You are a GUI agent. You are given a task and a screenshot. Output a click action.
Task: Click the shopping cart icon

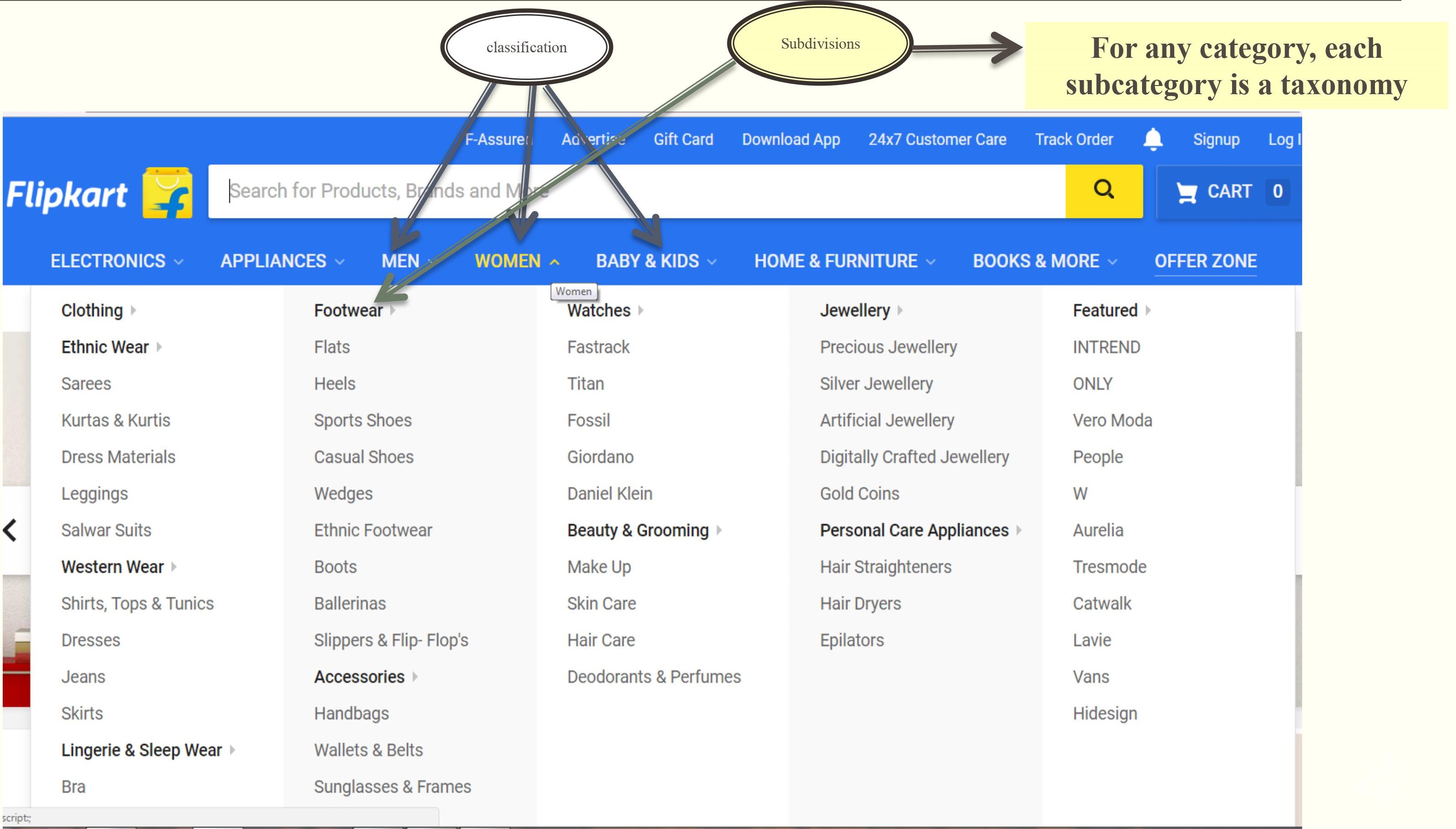click(1187, 192)
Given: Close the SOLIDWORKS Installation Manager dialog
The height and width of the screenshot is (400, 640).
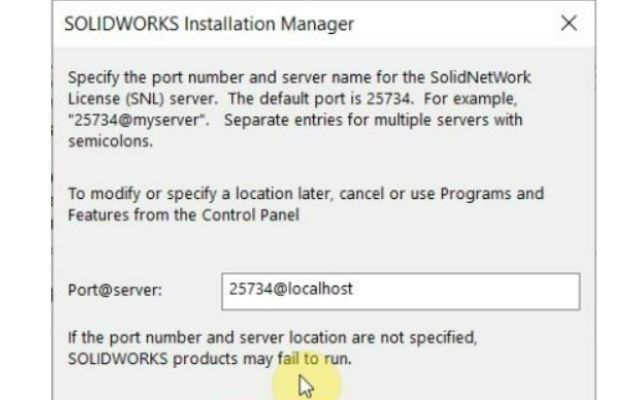Looking at the screenshot, I should (x=569, y=23).
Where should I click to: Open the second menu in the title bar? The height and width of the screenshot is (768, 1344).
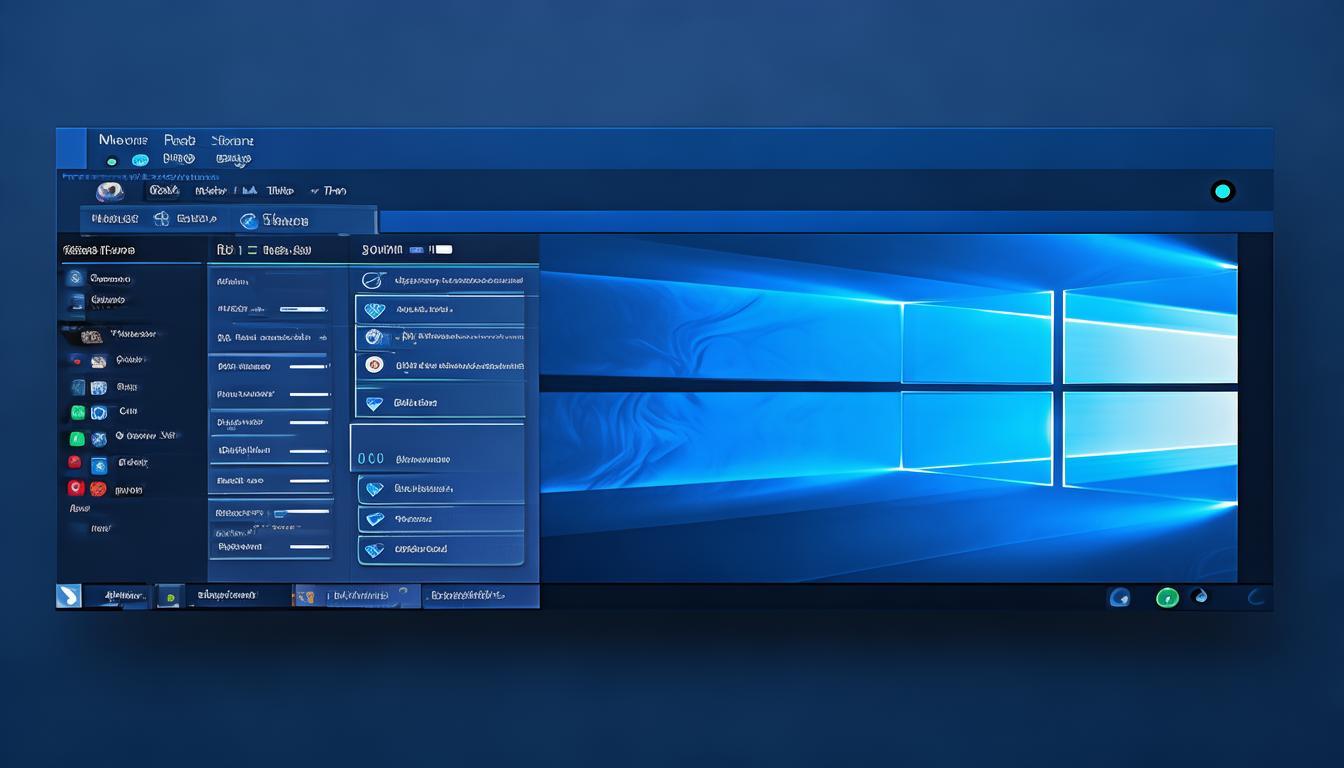(180, 141)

**YOUR INSTRUCTIONS:**
Arrange the lines of the rows above as a Markdown table with two columns, No. and Text, numbering each line and skipping blank ones. Leave the pictures out of your answer.

**WRITTEN RESPONSE:**
| No. | Text |
|---|---|
| 1 | You are a GUI agent. You are given a task and a screenshot. Output a click action. |
| 2 | Task: Click the shopping cart icon |
| 3 | click(1187, 192) |
| 4 | Given: Close the SOLIDWORKS Installation Manager dialog |
| 5 | The height and width of the screenshot is (400, 640). |
| 6 | Looking at the screenshot, I should (x=569, y=23). |
| 7 | Where should I click to: Open the second menu in the title bar? The height and width of the screenshot is (768, 1344). |
| 8 | (180, 141) |